“Suck it up, Buttercup” - spking
http://www.csmonitor.com/USA/2016/1116/Iowa-bill-named-Suck-it-up-Buttercup-seeks-to-stop-student-coddling
======
mywittyname
People seeking counseling because they are worried for their rights after a
Trump's election are no different than those people who stocked up on guns and
ammo after Obama's election. Obama made his stance on issues clear in 2008,
just has Trump has in 2016, and the people most affected by these stances are
justified in their reactions.

This is really just an attempt to infantilize people who have legitimate
concerns regarding their future and this legislative bullying seems like proof
that a lot of peoples' concerns regarding the nation's legislative direction
is merited.

I was one of those people calling for us to "wait and see" what happens, but
it's becoming more clear by the day that the people in power with a negative
opinion of people who are not white, American-born, christians have been
galvanized and will attempt to squelch their rights and opinions as much as
possible.

------
davidf18
Perhaps they should learn the experience of many working class workers who
have lost their jobs.
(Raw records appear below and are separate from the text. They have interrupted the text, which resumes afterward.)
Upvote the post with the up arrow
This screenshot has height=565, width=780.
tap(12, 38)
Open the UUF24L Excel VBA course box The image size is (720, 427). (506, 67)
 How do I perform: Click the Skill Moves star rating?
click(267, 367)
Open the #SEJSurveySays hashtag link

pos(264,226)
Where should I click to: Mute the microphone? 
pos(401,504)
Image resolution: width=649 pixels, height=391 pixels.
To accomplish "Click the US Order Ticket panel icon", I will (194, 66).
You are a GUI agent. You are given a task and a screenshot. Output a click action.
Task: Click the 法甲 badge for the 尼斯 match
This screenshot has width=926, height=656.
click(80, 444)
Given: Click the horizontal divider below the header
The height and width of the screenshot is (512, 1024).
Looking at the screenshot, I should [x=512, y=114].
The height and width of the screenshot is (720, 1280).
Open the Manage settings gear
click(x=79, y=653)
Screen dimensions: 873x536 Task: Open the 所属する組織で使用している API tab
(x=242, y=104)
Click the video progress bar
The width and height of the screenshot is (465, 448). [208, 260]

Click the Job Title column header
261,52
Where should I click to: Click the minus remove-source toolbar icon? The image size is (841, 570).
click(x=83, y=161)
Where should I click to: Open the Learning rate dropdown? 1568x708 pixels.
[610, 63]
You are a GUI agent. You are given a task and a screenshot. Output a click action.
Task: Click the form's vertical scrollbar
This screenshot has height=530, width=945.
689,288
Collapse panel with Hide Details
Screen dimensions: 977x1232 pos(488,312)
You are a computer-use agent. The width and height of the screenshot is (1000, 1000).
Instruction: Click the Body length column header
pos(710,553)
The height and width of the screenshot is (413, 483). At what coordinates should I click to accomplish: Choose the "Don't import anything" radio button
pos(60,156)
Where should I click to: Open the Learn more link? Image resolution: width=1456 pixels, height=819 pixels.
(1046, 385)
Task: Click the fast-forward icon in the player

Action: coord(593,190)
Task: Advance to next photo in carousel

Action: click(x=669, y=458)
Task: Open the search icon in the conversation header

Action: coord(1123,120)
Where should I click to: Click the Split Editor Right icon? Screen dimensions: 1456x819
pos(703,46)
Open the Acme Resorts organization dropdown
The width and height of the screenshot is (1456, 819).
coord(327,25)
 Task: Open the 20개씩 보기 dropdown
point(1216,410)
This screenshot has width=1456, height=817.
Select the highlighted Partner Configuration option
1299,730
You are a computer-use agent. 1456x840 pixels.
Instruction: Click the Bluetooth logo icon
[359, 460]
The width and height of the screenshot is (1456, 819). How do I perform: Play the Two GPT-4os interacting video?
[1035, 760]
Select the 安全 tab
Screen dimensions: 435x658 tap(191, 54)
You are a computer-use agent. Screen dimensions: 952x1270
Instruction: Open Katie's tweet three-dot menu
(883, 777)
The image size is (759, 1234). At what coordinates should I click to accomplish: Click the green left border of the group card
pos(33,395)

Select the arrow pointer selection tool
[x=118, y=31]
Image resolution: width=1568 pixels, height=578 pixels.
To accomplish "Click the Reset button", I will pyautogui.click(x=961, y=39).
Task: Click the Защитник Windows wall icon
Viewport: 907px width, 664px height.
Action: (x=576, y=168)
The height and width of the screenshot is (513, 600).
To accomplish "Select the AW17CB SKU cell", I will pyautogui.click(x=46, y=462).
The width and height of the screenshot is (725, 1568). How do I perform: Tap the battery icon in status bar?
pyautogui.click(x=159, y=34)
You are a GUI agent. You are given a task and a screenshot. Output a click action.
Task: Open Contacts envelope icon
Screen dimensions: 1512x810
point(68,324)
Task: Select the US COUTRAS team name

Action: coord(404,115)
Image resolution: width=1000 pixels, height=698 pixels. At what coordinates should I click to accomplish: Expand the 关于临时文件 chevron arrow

Their college should have them speak with the Carrier
air conditioner workers in Indiana who had their factory moved to Mexico.

------
serge2k
> "In life there's winners and losers and when your car breaks down, your kids
> get sick or you have to take a second job to pay your mortgage, you don't
> get to go to a cry zone, you don't get to pet a pony. You have to deal with
> it."

Meh. People end up learning that lesson at some point. This bill seems stupid
and targeted at suppressing anti-trump people.

I do think the people who need to go cry in a room and have grief counseling
over the president elect need to get some perspective. If you are that upset
then stand up and do something about it. Go join those protesters, get
involved politically. Spend the next 4 years fighting against the BS Trump is
peddling. Life isn't fair, but you can't just go hide from it.